Beaucoup de choses ont été dites sur l'idée géniale de Moussorgsky de terminer l'opéra, non par la mort de Boris, mais par la scène de la révolution et le chant de l'innocent, comme cela fut publié dans la première édition. Cependant, dans la partition manuscrite que je viens de citer, rédigée de la main du compositeur, l'opéra se termine par la scène de la mort de Boris, Moussorgsky ayant écrit à la dernière page : «Fin de l'opéra».
On notera ici que Moussorgsky, qui avait l'habitude d'indiquer les dates et les lieux de la composition des différents morceaux de ses opéras, écrivait alors déjà «Petrograd» et non «Pétersbourg».
Après les premières représentations, qui n'avaient pas obtenu le succès espéré, Rimski-Korsakov décida de réviser, réorchestrer et abréger l'opéra.
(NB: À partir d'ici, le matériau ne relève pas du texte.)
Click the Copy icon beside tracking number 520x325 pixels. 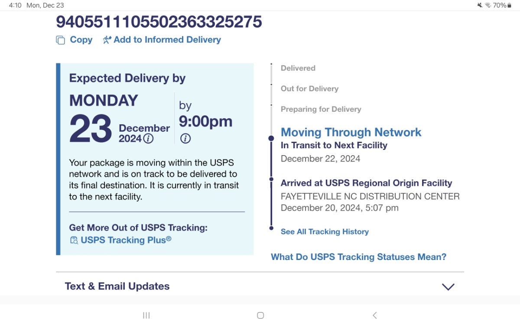tap(60, 40)
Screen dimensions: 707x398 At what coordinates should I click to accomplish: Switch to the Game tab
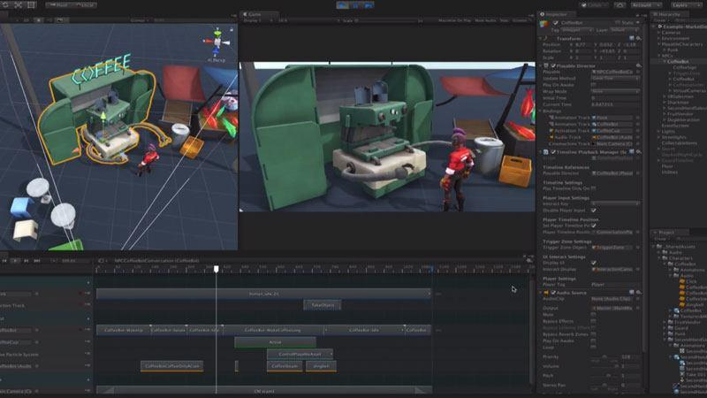[x=254, y=15]
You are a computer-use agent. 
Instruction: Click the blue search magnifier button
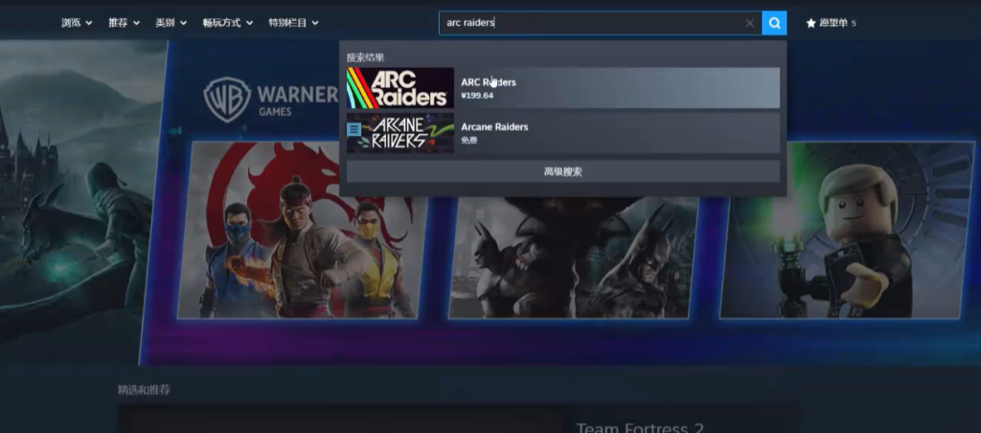774,23
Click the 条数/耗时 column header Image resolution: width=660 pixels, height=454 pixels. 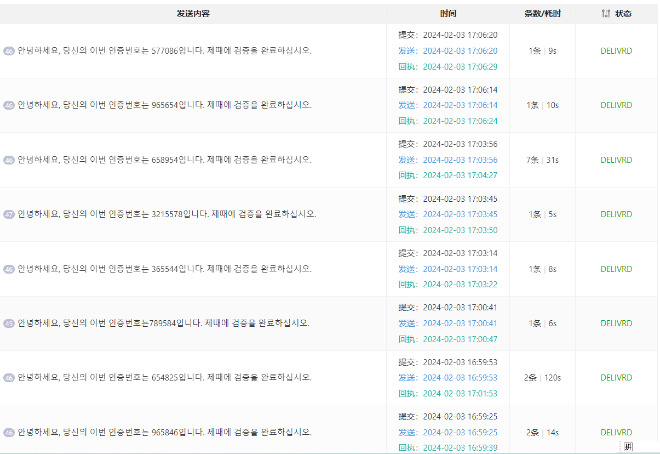pos(542,14)
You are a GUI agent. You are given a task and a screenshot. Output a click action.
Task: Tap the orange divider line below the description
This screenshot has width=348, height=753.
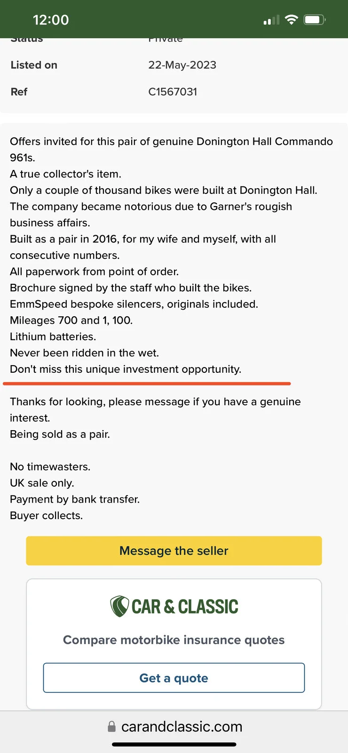pyautogui.click(x=147, y=384)
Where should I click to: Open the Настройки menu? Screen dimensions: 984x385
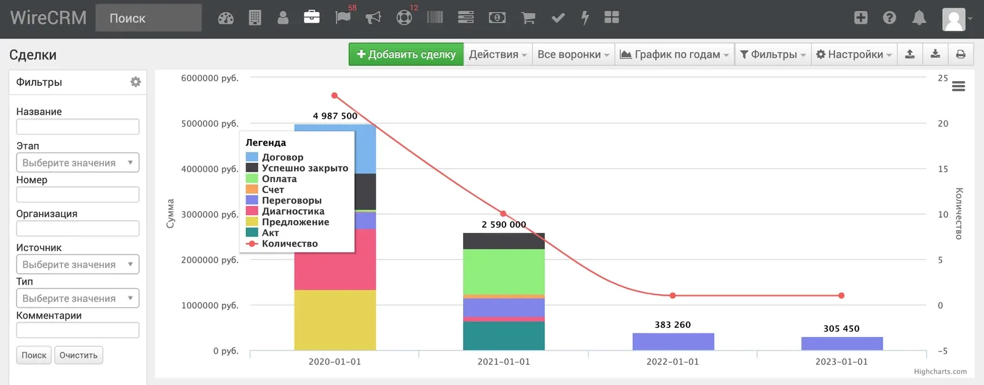click(854, 54)
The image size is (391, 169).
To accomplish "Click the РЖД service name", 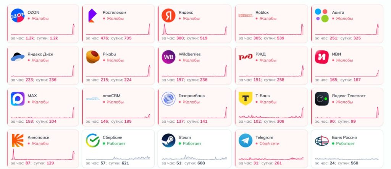I will tap(260, 54).
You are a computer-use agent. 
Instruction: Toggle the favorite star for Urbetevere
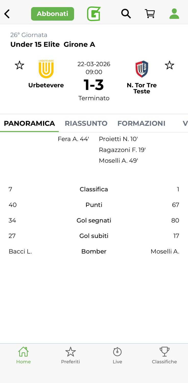pyautogui.click(x=19, y=66)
Il serait vain de critiquer ici cette fâcheuse entreprise. Toutefois, lorsque je vins monter Boris à Paris, certaines scènes de l'opéra, tout d'abord supprimées, furent restituées par Korsakov et notamment, celle du célèbre «carillon» qui fit sensation.
J'appréhendais beaucoup la longueur de l'opéra et la coordination des scènes ; c'est pourquoi j'engageai avec Korsakov d'interminables discussions au sujet de leur transposition, notamment de la possibilité de placer «le Couronnement» après «la Cellule», afin de séparer les deux premières scènes populaires et terminer le premier acte par le couronnement. Du point de vue chronologique, la chose était plausible - j'avais demandé conseil à ce sujet à l'historien N. P. Kondakov - et sur le plan théâtral, cela offrait beaucoup plus d'avantages. La première année, je ne présentai à Paris ni l'acte de la Kortchma, ni celui de la chambre de Marina, afin de ne pas allonger l'opéra qui, selon l'opinion générale d'alors, devait déplaire aux Parisiens.